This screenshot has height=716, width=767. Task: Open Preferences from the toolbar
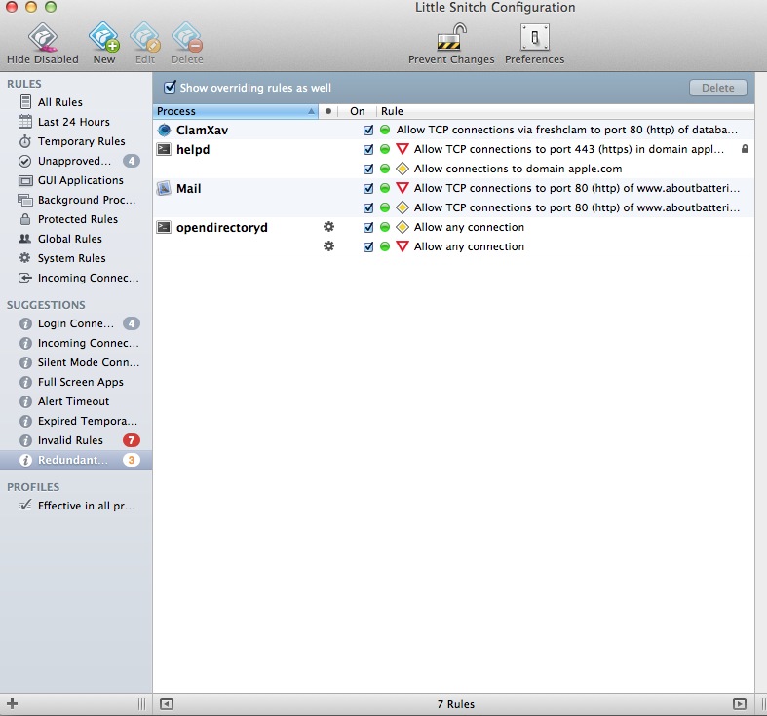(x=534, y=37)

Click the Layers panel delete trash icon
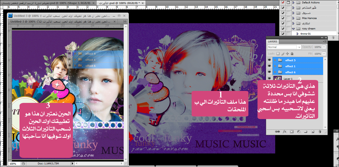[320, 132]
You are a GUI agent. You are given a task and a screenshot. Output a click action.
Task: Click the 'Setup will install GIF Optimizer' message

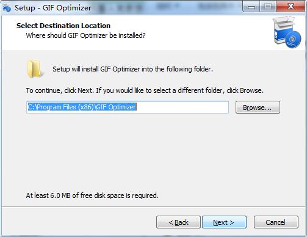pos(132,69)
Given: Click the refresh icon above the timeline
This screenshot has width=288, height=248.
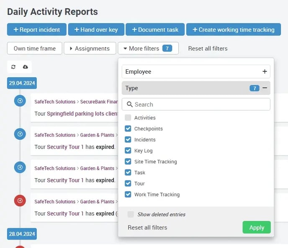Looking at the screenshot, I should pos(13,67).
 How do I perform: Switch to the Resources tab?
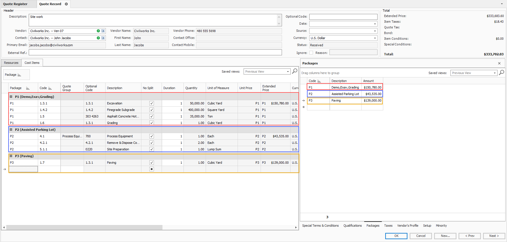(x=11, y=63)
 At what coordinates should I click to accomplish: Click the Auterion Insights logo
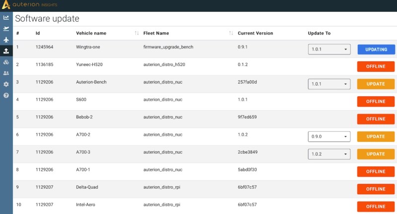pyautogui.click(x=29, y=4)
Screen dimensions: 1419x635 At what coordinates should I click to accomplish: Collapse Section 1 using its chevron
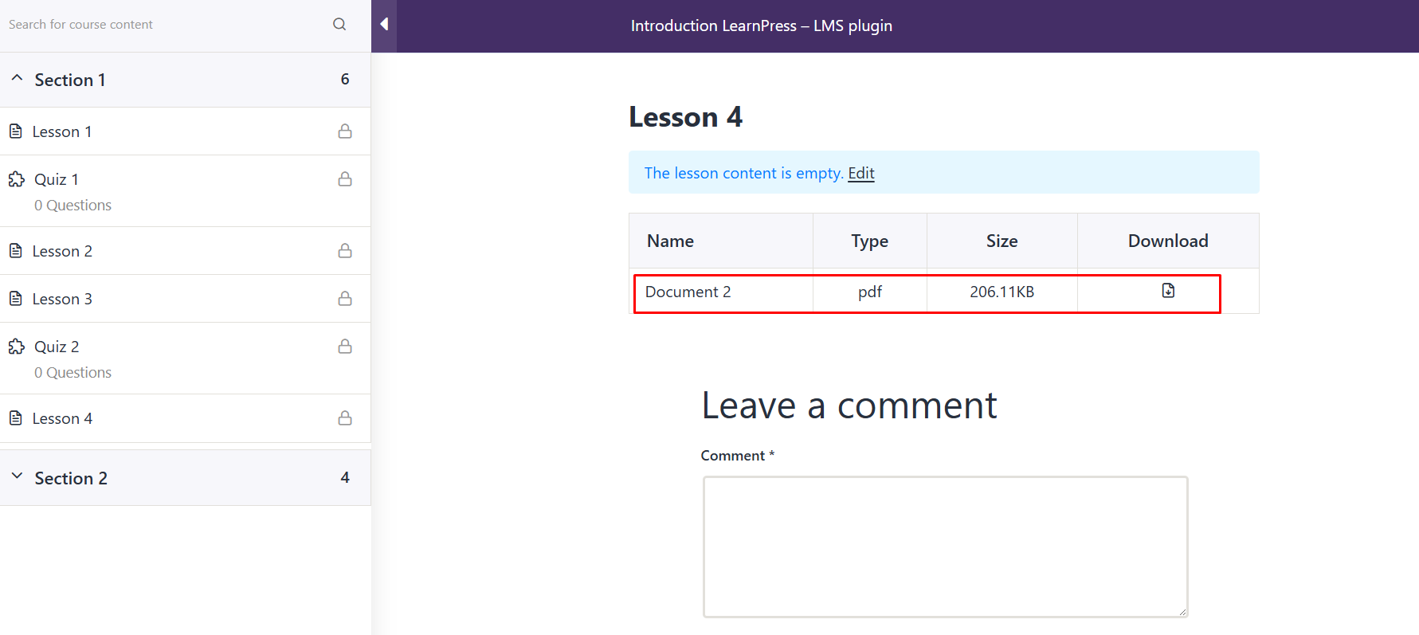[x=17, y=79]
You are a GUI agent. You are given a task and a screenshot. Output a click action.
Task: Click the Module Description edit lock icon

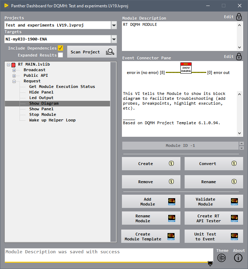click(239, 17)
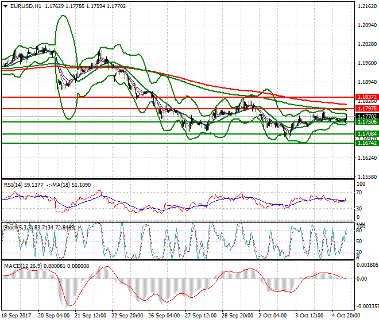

Exercise objective: Print the material verbatim; drop the pictures.

Solved problem:
This screenshot has height=716, width=767. Task: Open Preferences from the toolbar
(x=534, y=37)

Click the Layers panel delete trash icon
[320, 132]
You are a GUI agent. You are given a task and a screenshot. Output a click action.
Task: Click the 'Setup will install GIF Optimizer' message

pos(132,69)
Given: Click the refresh icon above the timeline
This screenshot has width=288, height=248.
Looking at the screenshot, I should pos(13,67).
 How do I perform: Switch to the Resources tab?
(x=11, y=63)
 At what coordinates should I click to accomplish: Click the Auterion Insights logo
pyautogui.click(x=29, y=4)
Screen dimensions: 1419x635 At what coordinates should I click to accomplish: Collapse Section 1 using its chevron
[x=17, y=79]
You are a GUI agent. You are given a task and a screenshot. Output a click action.
Task: Click the Module Description edit lock icon

click(239, 17)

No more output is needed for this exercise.